Gen. Pinoche ruled Chile from 1973 to 1990, during which his regime was responsible for tens of thousands of human rights violations and murders. Those murdered during Pinochet's rule were said to have "been disappeared."
It is unknown exactly how many Chileans were killed by government and military forces during Gen. Pinoche's reign, but The National Commission for Truth and Reconciliation Report listed 2,095 deaths and 1,102 "disappearances" -- with the vast majority of victims coming from Gen. Pinochet's political opposition.
Pinochet's police and military also routinely used torture against dissidents. The National Commission on Political Prisoners and Torture determined that no less than 28,000 people were abused by the regime.
During his military dictatorship, Gen. Pinochet launched an era of economic libertarianism and privatization. To formulate his economic policy, Gen. Pinochet relied on the so-called "Chicago Boys," who were economists trained at the University of Chicago and heavily influenced by the monetarist policies of Milton Friedman. Gen. Pinochet's "shock treatment" policies -- abolition of the minimum wage, trade union rights, the privatization of the pension system, state industries, and banks, and slashing of taxes on income and profits -- were dubbed "The Miracle of Chile" by Milton Friedman.

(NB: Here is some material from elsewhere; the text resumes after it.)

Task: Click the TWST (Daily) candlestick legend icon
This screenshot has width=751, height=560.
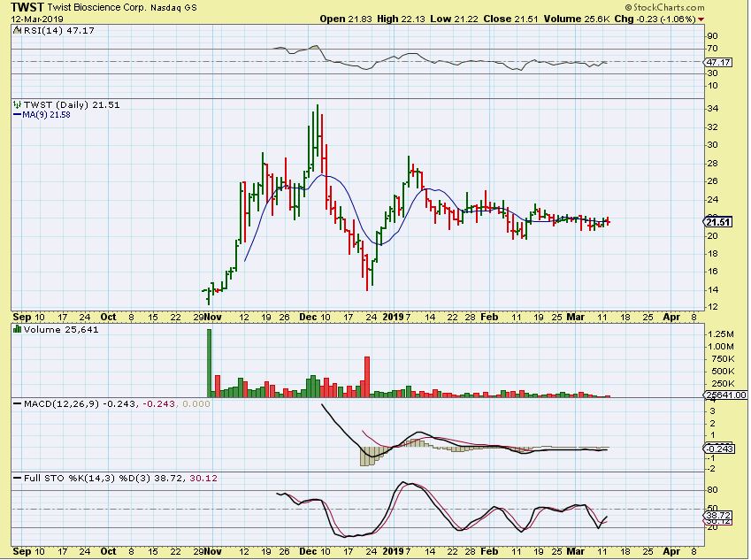Action: point(16,104)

But what did the Pinochet/Friedman "Chilean Miracle" look like?
In 1973, prior to the implementation of Friedman's policies, Chilean unemployment was only 4.3%. Following ten years of Gen. Pinochet's rule in 1983, unemployment had rocketed to 22% and wages adjusted for inflation declined by more than 40%. In 1970, 20% of Chile's population lived in poverty. By1990, the last year of Gen. Pinochet's Friedman-style economics, poverty had doubled to 40%.
With regard to bare necessities, in 1970, the daily diet of the poorest 40 percent of the Chilean population contained 2,019 calories. By 1980 this had plunged to 1,751. In addition, the percentage of Chileans without adequate housing jumped from 27 to 40 percent between 1972 and 1988.
And how were things going on the other side of the tracks? In 1970, the richest one-fifth of the population controlled 45% of the wealth compared to 7.6% for the poorest one-fifth. In 1989, the wealth controlled by the richest one-fifth jumped to 55% of the wealth while the wealth controlled by the poorest one-fifth fell to just 4.4%.
Of course we are all familiar with China's "reform-minded leaders".
Gen. Pinochet offered Milton Friedman the opportunity to use the nation of Chile as the living laboratory for his economic experiments and the Chilean people as his guinea pigs. And Milton Friedman was so eager to conduct his economic experiments on the human beings of a real nation that he worked hand-in-glove with one of this hemisphere's worst human rights abusers and legitimized the monster who destroyed his nation's democracy.
These are just some things we should keep in mind when considering the legacy of Milton Freedman. And that we should keep in mind if, during a future election campaign, the Tribune endorses a "reform-minded leader."